- PROBLEMS:
1 > Return the blog excerpt on XM Radio and social media word for word, in full.
2 > Output the entry lines from the line with "Switch to the Devices tab" to the line with "[x=1192, y=290]", both included, as a Markdown table with the columns Row and Entry line, leaving out blank lines. Include only those lines.

April 29, 2010. Posted by johnf

XM Radio continues to confuse and intrigue me. More than 200 channels and they run the entire gamut.

The Eighties Channel can become the Opera Channel which becomes the Blue Collar Comedy Channel.

And there’s everything in between – my iPod must be getting jealous because it hasn’t been riding in the car with me for about two weeks. In fact, there’s a fine layer of dust on it. Sorry, but right now this is like being in a candy shop.

Sure, there are some days when the Bluegrass Channel really grates on my nerves, but then again, a few clicks down the line there’s CNN News and Boneyard, with plenty of heavy metal – they recently played ZZ Top which is about as heavy metal as Lawrence Welk.

The Smith & Wesson Hammer

April 28, 2010. Posted by johnf

I recently sat down with a colleague who specializes in social media marketing. As the conversation developed, we agreed that social media today is like the web was 10 years ago: everyone wants it, even though they don’t know what to do with it.

Kind of like buying a gun, not having any ammunition, and using it to hammer nails. A ridiculous waste of time and in the end, you’ve purchased an expensive hammer.

Companies continue to wrestle with social media, asking their marketing and communication people “Why don’t we have a Facebook page?” “Where’s our Twitter account?” “What about this LinkedIn?”

The marketing department scurries back to their lair, fires up the laptop and creates accounts on these and other platforms. Maybe post a few comments: “It’s a lovely day.” “I bought coffee from an overpriced chain.” “My pants are on fire.” “I have no mouth and I must scream.”

Scintillating, isn’t it?

Those pages will drift along, like ghost ships, springing to life whenever the CEO, CFO, COO or another important person sees their teenage son on Facebook and demands that something be posted.

Social media plays a vital role in many businesses, but these tools must be integrated into the marketing and communications plan before they’re used. Companies need to determine which platform they should use, how it can be incorporated into their business plan, and then execute.

- THE INPUT:

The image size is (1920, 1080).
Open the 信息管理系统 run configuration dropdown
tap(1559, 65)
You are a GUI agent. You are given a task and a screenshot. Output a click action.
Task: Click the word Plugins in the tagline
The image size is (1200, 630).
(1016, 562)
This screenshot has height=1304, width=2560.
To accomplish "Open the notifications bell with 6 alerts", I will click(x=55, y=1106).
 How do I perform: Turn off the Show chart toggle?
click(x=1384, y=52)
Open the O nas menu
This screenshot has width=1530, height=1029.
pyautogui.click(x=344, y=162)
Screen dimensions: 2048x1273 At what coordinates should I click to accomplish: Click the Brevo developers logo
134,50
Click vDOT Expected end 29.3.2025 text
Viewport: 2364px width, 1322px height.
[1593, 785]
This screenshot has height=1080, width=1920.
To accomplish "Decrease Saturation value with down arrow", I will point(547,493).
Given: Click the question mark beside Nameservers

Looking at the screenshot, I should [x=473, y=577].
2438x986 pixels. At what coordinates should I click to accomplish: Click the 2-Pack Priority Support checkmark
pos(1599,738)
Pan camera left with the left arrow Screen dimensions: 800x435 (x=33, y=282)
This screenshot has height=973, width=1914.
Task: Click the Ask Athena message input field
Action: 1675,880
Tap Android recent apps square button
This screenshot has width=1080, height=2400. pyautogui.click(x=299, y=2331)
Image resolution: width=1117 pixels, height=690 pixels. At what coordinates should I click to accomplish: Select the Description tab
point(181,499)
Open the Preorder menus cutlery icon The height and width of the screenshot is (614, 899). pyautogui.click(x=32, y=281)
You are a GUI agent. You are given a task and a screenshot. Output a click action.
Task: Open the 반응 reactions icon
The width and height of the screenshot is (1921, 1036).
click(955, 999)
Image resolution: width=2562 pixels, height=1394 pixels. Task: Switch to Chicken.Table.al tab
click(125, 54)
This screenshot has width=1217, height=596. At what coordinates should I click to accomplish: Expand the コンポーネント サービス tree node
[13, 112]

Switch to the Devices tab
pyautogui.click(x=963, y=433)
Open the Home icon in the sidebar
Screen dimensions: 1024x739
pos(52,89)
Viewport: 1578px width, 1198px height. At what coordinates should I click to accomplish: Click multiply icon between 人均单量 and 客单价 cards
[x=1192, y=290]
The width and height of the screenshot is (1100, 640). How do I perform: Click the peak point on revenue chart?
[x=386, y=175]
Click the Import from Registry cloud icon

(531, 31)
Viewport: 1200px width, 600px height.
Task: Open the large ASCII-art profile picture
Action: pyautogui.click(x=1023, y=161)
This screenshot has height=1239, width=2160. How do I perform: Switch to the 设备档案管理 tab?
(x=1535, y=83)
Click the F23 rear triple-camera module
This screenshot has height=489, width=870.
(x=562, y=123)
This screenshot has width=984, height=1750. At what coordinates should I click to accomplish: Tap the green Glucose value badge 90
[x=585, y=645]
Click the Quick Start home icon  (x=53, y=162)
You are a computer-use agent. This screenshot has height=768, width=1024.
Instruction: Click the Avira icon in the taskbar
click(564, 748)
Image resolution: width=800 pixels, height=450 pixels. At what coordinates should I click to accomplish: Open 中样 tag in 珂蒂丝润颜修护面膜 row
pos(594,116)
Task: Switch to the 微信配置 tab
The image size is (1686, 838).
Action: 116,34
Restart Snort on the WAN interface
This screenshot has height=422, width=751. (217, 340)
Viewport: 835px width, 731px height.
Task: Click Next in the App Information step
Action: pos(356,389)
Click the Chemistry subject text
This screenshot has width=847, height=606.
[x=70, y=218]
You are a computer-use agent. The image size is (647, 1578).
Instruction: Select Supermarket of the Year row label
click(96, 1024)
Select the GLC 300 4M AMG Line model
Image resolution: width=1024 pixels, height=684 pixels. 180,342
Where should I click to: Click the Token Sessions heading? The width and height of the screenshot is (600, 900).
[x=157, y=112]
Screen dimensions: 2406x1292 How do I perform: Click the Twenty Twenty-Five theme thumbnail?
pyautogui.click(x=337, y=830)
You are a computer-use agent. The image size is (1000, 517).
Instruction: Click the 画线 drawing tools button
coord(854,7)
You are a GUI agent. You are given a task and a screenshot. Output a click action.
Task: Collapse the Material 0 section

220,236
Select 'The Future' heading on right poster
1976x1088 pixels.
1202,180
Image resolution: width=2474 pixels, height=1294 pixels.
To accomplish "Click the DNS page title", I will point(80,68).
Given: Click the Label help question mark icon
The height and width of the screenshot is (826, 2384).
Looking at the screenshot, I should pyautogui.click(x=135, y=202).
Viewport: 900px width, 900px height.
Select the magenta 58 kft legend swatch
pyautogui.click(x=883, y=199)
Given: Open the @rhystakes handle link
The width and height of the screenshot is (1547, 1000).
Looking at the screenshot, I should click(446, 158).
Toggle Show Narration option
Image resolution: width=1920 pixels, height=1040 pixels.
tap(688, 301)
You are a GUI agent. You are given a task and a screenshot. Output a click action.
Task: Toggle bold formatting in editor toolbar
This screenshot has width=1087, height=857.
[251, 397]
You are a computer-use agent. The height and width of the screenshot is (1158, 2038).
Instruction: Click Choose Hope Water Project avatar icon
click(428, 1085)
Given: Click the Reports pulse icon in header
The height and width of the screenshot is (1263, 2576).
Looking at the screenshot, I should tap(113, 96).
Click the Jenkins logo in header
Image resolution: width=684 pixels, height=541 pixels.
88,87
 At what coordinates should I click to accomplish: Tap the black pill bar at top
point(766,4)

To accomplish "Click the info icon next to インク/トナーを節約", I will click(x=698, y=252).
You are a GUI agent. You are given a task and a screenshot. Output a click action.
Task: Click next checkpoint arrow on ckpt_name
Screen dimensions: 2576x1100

- TASK RESULTS:
1 >
April 29, 2010. Posted by johnf

XM Radio continues to confuse and intrigue me. More than 200 channels and they run the entire gamut.

The Eighties Channel can become the Opera Channel which becomes the Blue Collar Comedy Channel.

And there’s everything in between – my iPod must be getting jealous because it hasn’t been riding in the car with me for about two weeks. In fact, there’s a fine layer of dust on it. Sorry, but right now this is like being in a candy shop.

Sure, there are some days when the Bluegrass Channel really grates on my nerves, but then again, a few clicks down the line there’s CNN News and Boneyard, with plenty of heavy metal – they recently played ZZ Top which is about as heavy metal as Lawrence Welk.

The Smith & Wesson Hammer

April 28, 2010. Posted by johnf

I recently sat down with a colleague who specializes in social media marketing. As the conversation developed, we agreed that social media today is like the web was 10 years ago: everyone wants it, even though they don’t know what to do with it.

Kind of like buying a gun, not having any ammunition, and using it to hammer nails. A ridiculous waste of time and in the end, you’ve purchased an expensive hammer.

Companies continue to wrestle with social media, asking their marketing and communication people “Why don’t we have a Facebook page?” “Where’s our Twitter account?” “What about this LinkedIn?”

The marketing department scurries back to their lair, fires up the laptop and creates accounts on these and other platforms. Maybe post a few comments: “It’s a lovely day.” “I bought coffee from an overpriced chain.” “My pants are on fire.” “I have no mouth and I must scream.”

Scintillating, isn’t it?

Those pages will drift along, like ghost ships, springing to life whenever the CEO, CFO, COO or another important person sees their teenage son on Facebook and demands that something be posted.

Social media plays a vital role in many businesses, but these tools must be integrated into the marketing and communications plan before they’re used. Companies need to determine which platform they should use, how it can be incorporated into their business plan, and then execute.

2 >
| Row | Entry line |
|---|---|
| 1 | Switch to the Devices tab |
| 2 | pyautogui.click(x=963, y=433) |
| 3 | Open the Home icon in the sidebar |
| 4 | Screen dimensions: 1024x739 |
| 5 | pos(52,89) |
| 6 | Viewport: 1578px width, 1198px height. At what coordinates should I click to accomplish: Click multiply icon between 人均单量 and 客单价 cards |
| 7 | [x=1192, y=290] |